Segundo o IBGE, o trabalho informal teve o maior crescimento dos últimos tempos. “Em um ano, o número de informais cresceu 5,6 milhões”, destaca Adriana. O grupo dos informais, que inclui os sem carteira assinada, sem CNPJ (empregadores ou empregados por conta própria) ou trabalhadores sem remuneração, somou 36,3 milhões de pessoas e uma taxa de 40,8% no segundo trimestre do ano.
Dentre as categorias da informalidade, a de conta própria foi a que mais cresceu: 25,2 milhões, recorde da série histórica, com altas de 4,7% (mais 1,1 milhão de pessoas) ante o trimestre anterior e de 17,6% (3,8 milhões de pessoas a mais) na comparação anual.
“O trabalho por conta própria tem sido a forma que mais pessoas estão encontrando de ingressar no mercado de trabalho. Em outros momentos de crise, a gente já havia observado que essa categoria é a primeira a ser afetada, mas também a primeira a começar a reagir”, diz a pesquisadora.
Consequência direta da falta de trabalho e da baixa remuneração dos postos disponíveis, a parcela de famílias endividadas em setembro registrou patamar recorde na Pesquisa de Endividamento e Inadimplência do Consumidor (Peic), da Confederação Nacional do Comércio de Bens, Serviços e Turismo (CNC). A fatia de endividados ficou em 74% no mês passado, superior à de agosto (72,9%), à de setembro de 2020 (67,2%), e recorde para a série histórica iniciada em 2010.

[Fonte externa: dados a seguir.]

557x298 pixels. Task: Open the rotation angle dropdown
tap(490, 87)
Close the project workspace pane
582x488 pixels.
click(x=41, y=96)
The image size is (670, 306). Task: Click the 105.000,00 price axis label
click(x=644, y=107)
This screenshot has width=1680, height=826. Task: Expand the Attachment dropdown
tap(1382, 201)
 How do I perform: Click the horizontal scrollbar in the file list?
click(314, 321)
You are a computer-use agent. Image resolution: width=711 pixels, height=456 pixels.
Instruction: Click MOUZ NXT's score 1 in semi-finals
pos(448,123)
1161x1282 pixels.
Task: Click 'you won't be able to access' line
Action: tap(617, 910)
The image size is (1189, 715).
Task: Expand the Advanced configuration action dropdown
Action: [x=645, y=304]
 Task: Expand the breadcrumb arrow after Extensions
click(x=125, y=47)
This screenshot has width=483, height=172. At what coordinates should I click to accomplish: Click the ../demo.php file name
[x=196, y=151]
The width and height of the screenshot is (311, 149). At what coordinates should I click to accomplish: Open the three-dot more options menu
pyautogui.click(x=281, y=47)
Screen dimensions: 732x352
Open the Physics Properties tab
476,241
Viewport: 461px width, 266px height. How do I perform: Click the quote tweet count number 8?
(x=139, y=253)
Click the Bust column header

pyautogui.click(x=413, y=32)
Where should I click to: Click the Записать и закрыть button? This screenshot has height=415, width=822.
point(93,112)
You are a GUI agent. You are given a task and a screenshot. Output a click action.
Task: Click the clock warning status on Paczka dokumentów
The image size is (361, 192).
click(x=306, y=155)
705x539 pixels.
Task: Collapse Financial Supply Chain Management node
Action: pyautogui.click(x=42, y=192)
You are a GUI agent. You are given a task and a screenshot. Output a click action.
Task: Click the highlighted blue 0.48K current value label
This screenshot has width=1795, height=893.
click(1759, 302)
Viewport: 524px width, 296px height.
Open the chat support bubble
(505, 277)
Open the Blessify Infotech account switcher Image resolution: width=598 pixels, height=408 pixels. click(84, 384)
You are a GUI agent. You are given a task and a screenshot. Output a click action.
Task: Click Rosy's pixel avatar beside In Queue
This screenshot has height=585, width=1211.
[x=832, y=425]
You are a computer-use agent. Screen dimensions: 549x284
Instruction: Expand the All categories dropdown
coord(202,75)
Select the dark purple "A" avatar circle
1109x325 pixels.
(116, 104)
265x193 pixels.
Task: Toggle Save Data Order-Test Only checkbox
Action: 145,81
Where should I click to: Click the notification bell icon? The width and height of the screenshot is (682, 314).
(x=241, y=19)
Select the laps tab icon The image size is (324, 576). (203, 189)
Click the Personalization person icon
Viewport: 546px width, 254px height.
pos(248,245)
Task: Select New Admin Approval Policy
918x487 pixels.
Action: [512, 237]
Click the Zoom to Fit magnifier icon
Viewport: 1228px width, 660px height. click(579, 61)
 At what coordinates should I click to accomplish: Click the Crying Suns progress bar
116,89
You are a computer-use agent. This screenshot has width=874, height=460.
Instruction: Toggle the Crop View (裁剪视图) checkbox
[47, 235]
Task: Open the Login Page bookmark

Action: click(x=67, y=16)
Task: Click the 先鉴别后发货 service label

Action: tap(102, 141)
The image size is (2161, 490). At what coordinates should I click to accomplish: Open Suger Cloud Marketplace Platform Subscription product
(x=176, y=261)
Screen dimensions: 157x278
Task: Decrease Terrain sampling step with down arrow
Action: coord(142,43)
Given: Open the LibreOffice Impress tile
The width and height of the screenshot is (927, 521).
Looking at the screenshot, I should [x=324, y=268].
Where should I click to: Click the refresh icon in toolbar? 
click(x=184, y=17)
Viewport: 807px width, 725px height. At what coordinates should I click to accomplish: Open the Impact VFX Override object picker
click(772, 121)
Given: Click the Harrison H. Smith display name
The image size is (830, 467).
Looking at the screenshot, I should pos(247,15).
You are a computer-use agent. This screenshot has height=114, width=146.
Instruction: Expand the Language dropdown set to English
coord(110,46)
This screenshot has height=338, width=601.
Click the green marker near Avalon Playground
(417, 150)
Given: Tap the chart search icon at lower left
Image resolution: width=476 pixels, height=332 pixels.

Em comunicado sobre a Peic, Izis Ferreira, economista da CNC responsável pela pesquisa, explicou que, na prática, o brasileiro está usando crédito para compor renda e, assim, fechar as contas no fim do mês. O uso do cartão de crédito, por exemplo, foi citado por 84,6% do total de famílias com dívidas, fatia também recorde na pesquisa.
“Apesar da facilidade de acesso ao crédito em geral e no cartão, o aumento dos juros está em curso e tende a encarecer as dívidas e demais despesas em aberto. O recente aumento da alíquota do Imposto sobre Operações Financeiras (IOF), mesmo que temporário, acirra ainda mais esse custo”, afirmou a economista.